DATA SUPPLIED:
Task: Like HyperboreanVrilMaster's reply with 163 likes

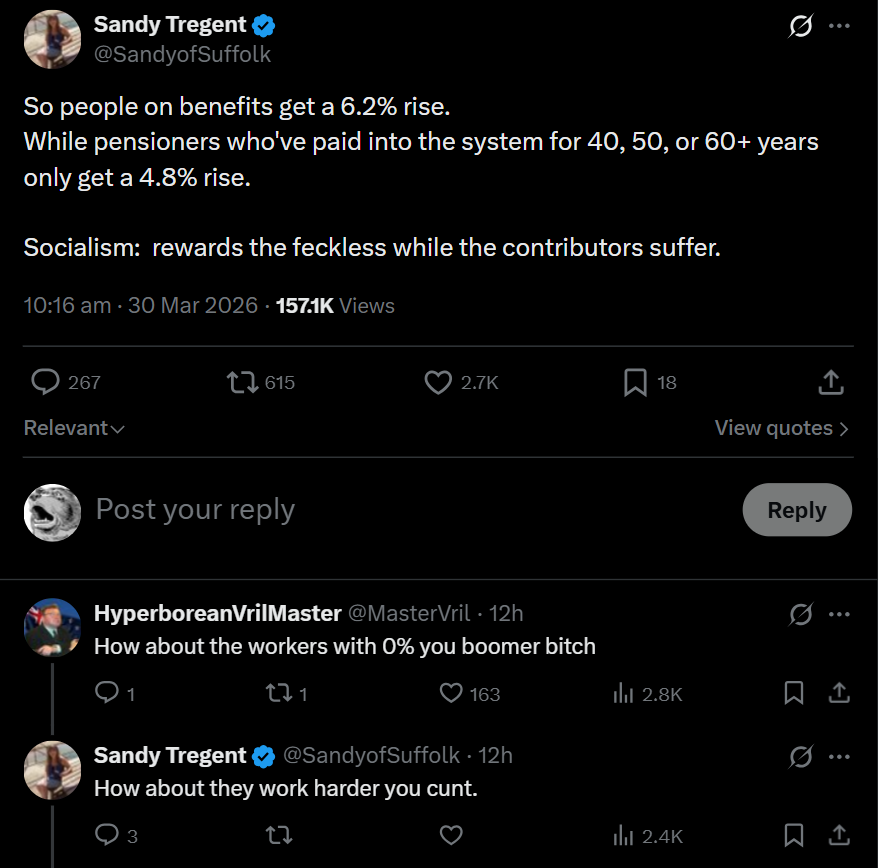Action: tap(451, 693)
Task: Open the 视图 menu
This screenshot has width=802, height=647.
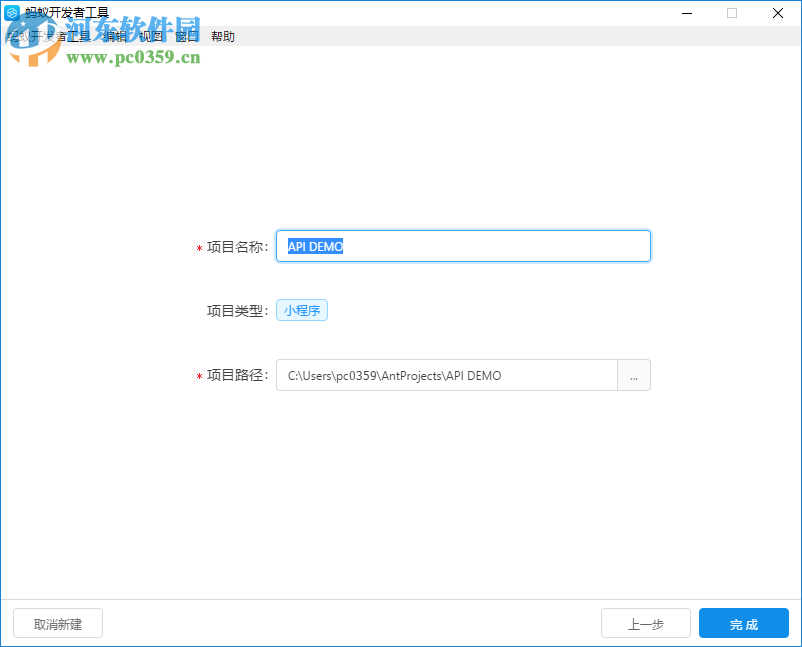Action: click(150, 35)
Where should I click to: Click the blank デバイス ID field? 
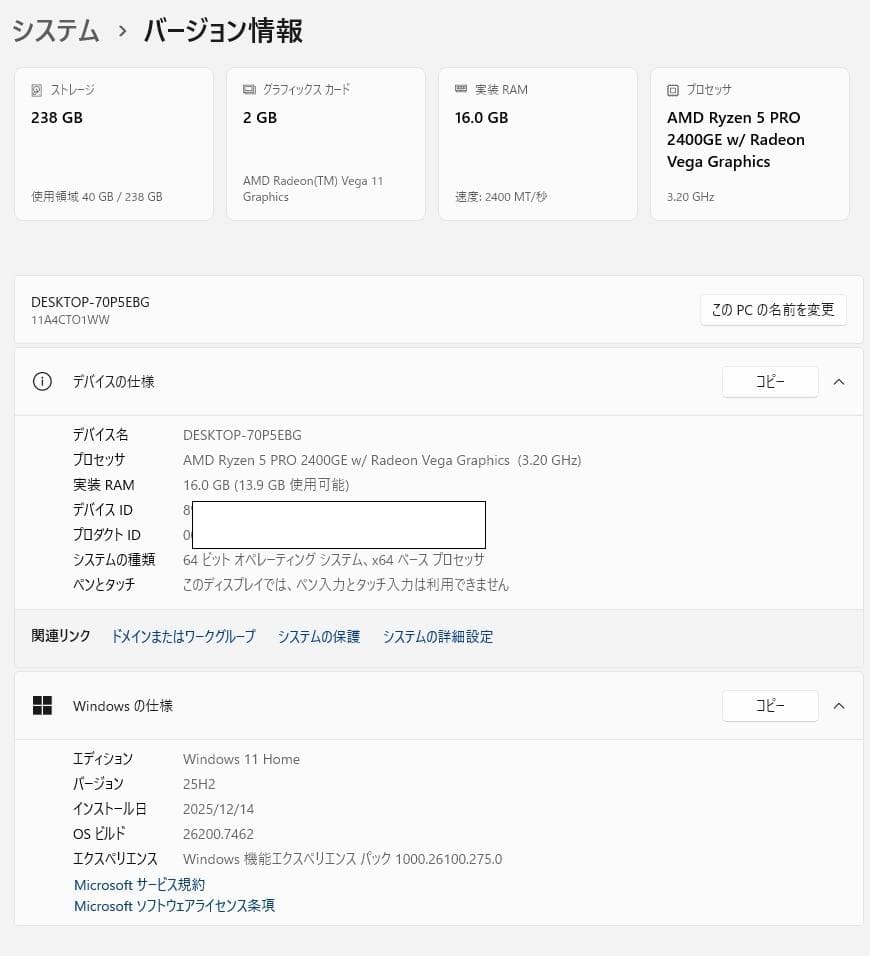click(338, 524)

TO BE DONE:
Write out all the lines of the items again, requests included. Add -42 to every coordinate in the answers, and leave the pictures out.

ANSWER TO THIS EXERCISE:
Task: Like HyperboreanVrilMaster's reply with 163 likes

Action: tap(409, 651)
Task: Open the 视图 menu
This screenshot has width=802, height=647.
Action: click(108, -7)
Where should I click to: Click the blank デバイス ID field? 
click(296, 482)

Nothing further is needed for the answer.